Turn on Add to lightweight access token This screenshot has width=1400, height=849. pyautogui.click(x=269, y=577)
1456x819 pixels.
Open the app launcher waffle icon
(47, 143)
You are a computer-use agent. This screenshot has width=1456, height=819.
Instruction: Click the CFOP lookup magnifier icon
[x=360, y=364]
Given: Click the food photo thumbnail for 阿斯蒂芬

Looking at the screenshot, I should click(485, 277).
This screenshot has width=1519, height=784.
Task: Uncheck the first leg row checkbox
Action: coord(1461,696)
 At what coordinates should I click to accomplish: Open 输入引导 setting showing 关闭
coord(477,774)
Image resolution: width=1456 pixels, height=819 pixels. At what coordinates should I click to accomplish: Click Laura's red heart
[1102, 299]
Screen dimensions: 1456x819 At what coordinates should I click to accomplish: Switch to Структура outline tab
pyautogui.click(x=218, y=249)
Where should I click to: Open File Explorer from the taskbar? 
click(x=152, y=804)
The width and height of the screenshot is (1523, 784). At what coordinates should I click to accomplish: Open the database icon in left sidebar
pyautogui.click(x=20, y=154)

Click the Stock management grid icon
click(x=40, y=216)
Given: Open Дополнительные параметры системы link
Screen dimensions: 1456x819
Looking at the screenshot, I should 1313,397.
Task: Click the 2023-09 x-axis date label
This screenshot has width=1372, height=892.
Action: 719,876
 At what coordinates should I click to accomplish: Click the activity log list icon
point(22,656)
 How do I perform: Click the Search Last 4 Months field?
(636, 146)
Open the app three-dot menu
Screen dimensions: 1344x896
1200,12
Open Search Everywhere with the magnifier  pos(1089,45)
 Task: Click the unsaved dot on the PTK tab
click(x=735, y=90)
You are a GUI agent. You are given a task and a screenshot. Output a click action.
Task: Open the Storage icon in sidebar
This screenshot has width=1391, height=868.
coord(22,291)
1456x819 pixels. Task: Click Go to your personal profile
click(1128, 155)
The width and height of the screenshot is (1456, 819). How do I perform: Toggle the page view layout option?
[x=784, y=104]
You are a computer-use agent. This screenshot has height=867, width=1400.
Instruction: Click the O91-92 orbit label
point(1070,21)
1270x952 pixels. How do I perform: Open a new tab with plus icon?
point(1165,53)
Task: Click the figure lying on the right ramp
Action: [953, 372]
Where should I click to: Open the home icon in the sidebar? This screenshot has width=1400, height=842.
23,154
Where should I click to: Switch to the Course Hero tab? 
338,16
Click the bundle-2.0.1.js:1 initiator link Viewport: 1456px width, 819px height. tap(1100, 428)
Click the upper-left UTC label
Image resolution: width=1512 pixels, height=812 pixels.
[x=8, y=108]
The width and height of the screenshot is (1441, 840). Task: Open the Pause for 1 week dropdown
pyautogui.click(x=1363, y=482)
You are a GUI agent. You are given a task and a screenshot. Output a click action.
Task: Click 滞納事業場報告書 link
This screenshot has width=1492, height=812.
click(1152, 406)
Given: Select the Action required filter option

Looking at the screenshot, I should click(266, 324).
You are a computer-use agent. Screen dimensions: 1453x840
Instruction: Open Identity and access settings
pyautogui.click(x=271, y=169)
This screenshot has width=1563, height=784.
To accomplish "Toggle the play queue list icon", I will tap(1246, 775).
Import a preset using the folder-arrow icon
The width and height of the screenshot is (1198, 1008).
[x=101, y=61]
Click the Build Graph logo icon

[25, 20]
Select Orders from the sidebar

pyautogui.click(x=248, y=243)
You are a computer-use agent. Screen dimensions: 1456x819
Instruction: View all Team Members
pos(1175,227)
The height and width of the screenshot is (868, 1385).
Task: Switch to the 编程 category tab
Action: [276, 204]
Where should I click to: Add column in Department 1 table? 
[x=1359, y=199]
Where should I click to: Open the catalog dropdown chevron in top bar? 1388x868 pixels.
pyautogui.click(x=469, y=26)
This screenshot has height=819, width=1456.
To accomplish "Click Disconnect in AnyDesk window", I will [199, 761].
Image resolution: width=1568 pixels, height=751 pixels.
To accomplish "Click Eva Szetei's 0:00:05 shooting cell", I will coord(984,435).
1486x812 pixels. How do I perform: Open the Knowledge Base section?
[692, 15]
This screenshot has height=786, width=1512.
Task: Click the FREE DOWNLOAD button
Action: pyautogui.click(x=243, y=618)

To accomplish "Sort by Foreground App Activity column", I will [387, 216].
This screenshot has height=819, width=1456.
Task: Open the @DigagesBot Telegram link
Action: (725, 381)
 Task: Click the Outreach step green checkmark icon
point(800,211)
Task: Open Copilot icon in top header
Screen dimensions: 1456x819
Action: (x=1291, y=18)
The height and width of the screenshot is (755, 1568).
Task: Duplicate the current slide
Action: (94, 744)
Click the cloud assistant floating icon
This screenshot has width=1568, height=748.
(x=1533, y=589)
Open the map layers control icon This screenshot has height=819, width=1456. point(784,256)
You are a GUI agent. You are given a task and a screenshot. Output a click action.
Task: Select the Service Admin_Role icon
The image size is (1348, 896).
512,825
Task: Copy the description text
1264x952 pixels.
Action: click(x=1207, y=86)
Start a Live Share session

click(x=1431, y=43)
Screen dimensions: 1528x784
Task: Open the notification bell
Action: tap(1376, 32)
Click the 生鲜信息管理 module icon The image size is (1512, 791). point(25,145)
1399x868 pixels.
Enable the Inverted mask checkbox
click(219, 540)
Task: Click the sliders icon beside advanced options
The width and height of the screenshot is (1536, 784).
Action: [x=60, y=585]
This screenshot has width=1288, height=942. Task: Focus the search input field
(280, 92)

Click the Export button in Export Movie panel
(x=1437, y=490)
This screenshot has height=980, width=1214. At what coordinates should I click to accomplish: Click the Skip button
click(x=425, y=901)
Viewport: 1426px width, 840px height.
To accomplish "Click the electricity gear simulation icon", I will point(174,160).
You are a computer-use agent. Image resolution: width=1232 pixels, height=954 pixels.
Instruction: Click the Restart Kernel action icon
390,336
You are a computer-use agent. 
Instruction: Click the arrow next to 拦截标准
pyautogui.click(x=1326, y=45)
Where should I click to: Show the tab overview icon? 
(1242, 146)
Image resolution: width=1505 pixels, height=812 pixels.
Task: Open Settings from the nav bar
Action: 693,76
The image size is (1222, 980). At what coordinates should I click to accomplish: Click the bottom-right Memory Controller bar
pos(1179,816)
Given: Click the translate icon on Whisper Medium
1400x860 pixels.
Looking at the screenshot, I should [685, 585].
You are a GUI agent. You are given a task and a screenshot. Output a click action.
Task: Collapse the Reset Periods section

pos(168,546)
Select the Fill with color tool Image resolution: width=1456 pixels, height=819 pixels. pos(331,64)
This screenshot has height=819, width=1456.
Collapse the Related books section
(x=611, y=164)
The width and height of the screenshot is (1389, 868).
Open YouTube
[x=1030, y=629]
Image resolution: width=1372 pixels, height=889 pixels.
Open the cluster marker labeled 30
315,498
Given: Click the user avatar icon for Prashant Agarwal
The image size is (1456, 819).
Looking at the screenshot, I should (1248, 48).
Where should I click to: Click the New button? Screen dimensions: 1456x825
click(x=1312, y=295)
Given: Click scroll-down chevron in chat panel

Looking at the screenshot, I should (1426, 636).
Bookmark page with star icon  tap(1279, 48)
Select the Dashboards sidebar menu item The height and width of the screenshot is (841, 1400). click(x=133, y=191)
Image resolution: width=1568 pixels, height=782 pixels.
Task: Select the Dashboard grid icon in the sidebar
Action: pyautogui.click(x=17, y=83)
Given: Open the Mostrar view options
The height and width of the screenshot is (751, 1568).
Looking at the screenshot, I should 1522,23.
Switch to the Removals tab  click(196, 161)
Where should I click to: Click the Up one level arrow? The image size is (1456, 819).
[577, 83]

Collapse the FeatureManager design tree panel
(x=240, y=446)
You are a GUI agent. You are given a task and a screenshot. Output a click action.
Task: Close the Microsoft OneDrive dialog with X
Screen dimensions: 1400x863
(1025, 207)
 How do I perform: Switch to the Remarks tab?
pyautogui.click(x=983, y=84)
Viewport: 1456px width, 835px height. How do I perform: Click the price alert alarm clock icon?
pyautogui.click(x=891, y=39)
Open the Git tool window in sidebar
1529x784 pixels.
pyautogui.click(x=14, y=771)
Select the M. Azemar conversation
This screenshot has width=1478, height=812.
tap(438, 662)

*WHAT YOU ARE ASKED TO DO*: Please report every line of the listing that contains the string "computer".

*EXPECTED ANSWER*:
You are a computer-use agent. This screenshot has width=1456, height=819.
You are a computer-use agent. This screenshot has height=867, width=1400.
You are a computer-use agent. Screen dimensions: 1453x840
You are a computer-use agent. Screen dimensions: 1456x819
You are a computer-use agent. Image resolution: width=1232 pixels, height=954 pixels.
You are a computer-use agent. 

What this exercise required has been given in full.